Lina Boun / From the killing fields to the berry patch, she's on a new path

Between the long, narrow rows of blueberry bushes, Lina Boun is having lunch and talking with her mother and father.

Several more hours of picking are ahead of them, so it's not long before they grab their buckets and again start inching down the rows of the Mercer Slough Blueberry Farm in Bellevue. Lina and her mother, Chantha, chat across the dense foliage as they go, and every so often, burst into giggles.

The Boun family moved from Cambodia to Seattle about a year ago. In July, Lina worked six days a week at the blueberry farm and cleaned office buildings on the seventh. Evenings, she'd head for English classes at Seattle Community College.

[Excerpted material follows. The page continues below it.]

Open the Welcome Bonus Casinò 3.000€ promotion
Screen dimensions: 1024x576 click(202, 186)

Many Cambodians come to work in the fields for summer harvest. Bill Pace, who supervises the Mercer Slough farm's harvest and sales, says some come only for an afternoon; others work for several days or weeks.

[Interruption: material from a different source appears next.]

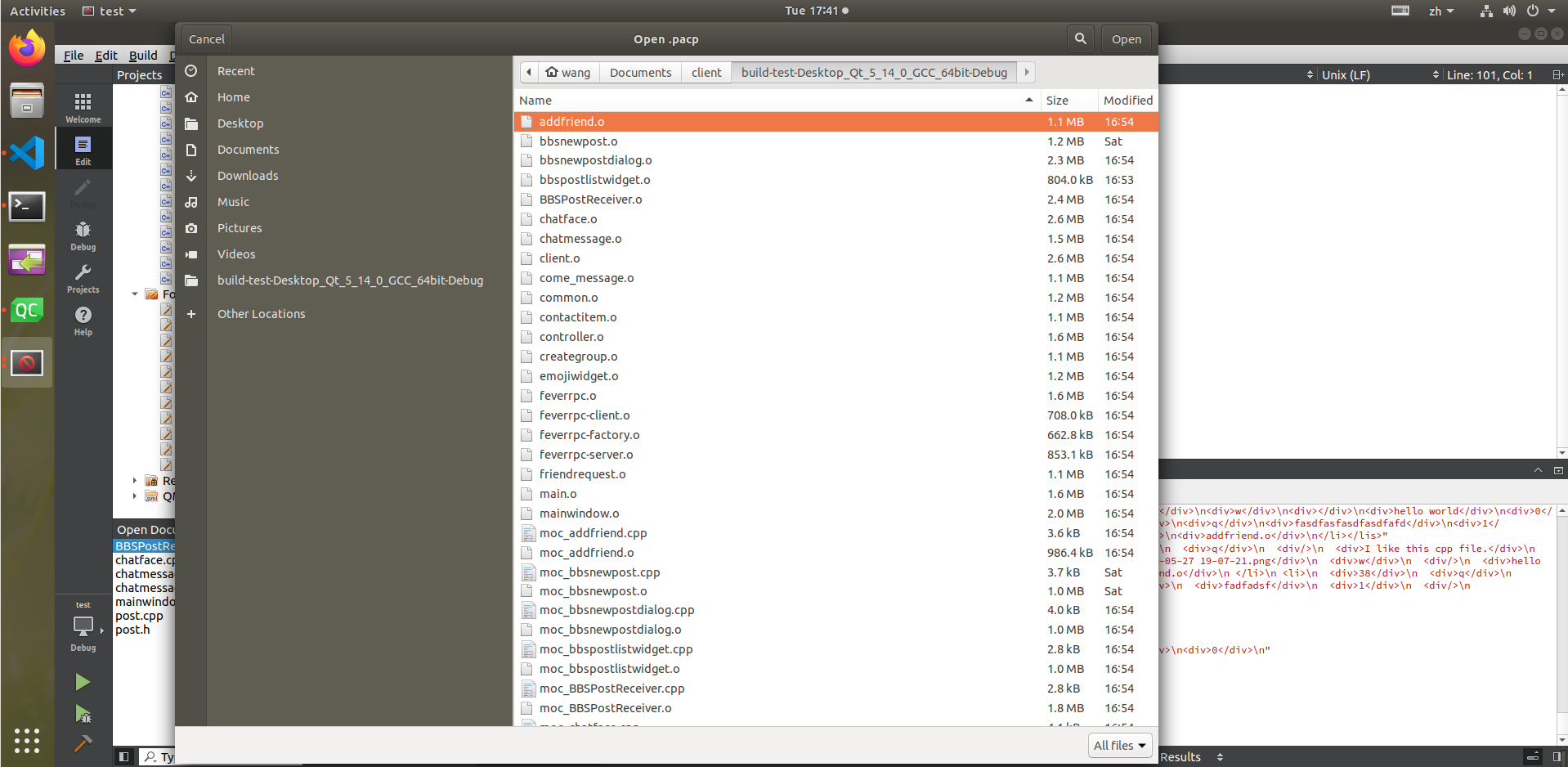Click the Build hammer icon

(83, 743)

Pace says the Bellevue Cambodians are meticulous berry pickers and seldom bruise the tender fruit. But just like the berries, he says, some of the workers are very sensitive.

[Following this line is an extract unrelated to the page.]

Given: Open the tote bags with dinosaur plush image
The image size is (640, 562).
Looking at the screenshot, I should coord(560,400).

"I think it comes from their experience in their country. It's just my feeling."

Washington is home to 15,000 Cambodians. Around 8,000 live in the greater Seattle area, and 3,000 in Tacoma, says Chip Tan of the Asian Counseling and Referral Service. Eighty-five percent of Washington's Cambodian refugees fled between 1979 and 1992, escaping the genocidal regime of Pol Pot's Khmer Rouge and its devastating aftermath.

Refugees who've established themselves in America are now sponsoring their family members to relocate from Cambodia, where 40 percent of the population still live below the poverty line.

Lina, who's 20, has come here to work. From the berry fields, she was headed back to Nintendo and a job testing parts. Mostly, she looks forward to school.